[Excerpt provided]
::::::
CSE-250 Fall 2022 - Section B - Heaps, Sets, Bags, and Ordered Trees

Heaps, Sets, Bags, and Ordered Trees

CSE-250 Fall 2022 - Section B

Oct 26, 2022

Textbook: Ch. 18, 16

Heaps (contd...)

Analysis

Enqueue
Append to ArrayBuffer: $O(n)$, Amortized $O(1)$
fixUp: $O(\log(n))$ fixes, each $O(1)$ = $O(\log(n))$
Total: Amortized $O(\log(n))$, Worst-case $O(n)$
Dequeue
Remove End of ArrayBuffer: $O(1)$
fixDown: $O(\log(n))$ fixes, each $O(1)$ = $O(\log(n))$
Total: Worst-case $O(\log(n))$

Heap Sort

  • Insert items into priority queue with enqueue
  • Reconstruct sequence (in reverse order) with dequeue

Heap Sort

Heap Sort

    Enqueue Element $i$
    $O(\log(i))$
    Dequeue Element $i$
    $O(\log(n-i))$

$$\left(\sum_{i=1}^n O(\log(i))\right) + \left(\sum_{i=1}^n O(\log(n-i))\right)$$

$$< O(n\log(n))$$

Updating Heap Elements

After updating current, fixUp or fixDown.

If new current > parent, current moves up.
If new current < parent, current moves down.

How do we know where the value appears in the heap?
::::::
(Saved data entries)

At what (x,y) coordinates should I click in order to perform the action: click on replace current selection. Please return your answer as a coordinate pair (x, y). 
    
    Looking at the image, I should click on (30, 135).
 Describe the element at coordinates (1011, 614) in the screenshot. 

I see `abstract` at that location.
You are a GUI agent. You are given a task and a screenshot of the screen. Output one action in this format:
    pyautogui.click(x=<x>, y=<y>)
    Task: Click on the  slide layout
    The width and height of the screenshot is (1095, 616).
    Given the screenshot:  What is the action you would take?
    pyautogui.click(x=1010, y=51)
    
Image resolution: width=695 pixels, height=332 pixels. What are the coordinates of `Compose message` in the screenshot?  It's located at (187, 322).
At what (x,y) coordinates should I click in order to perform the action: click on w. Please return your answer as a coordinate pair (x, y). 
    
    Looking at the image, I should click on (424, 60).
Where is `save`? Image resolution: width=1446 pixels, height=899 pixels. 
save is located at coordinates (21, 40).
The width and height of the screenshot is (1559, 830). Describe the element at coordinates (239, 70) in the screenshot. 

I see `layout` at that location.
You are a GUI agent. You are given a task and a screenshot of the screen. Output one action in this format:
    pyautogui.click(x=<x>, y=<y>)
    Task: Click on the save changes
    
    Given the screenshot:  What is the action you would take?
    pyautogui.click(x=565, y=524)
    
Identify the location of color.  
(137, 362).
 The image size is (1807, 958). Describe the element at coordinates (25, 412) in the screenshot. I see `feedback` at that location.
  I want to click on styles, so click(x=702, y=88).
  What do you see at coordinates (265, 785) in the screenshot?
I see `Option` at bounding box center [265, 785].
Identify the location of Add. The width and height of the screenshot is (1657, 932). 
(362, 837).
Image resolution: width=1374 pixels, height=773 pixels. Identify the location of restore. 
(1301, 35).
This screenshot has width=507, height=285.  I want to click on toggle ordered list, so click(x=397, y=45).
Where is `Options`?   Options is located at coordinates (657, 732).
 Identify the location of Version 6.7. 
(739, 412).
::::::
In the heaps lecture notes, change "Section B" to "Section A" and give the passage again, starting with "CSE-250 Fall 2022 - Section B - Heaps, Sets, Bags, and" and going on through "Heaps (contd...)".

[Solved problem]
CSE-250 Fall 2022 - Section A - Heaps, Sets, Bags, and Ordered Trees

Heaps, Sets, Bags, and Ordered Trees

CSE-250 Fall 2022 - Section A

Oct 26, 2022

Textbook: Ch. 18, 16

Heaps (contd...)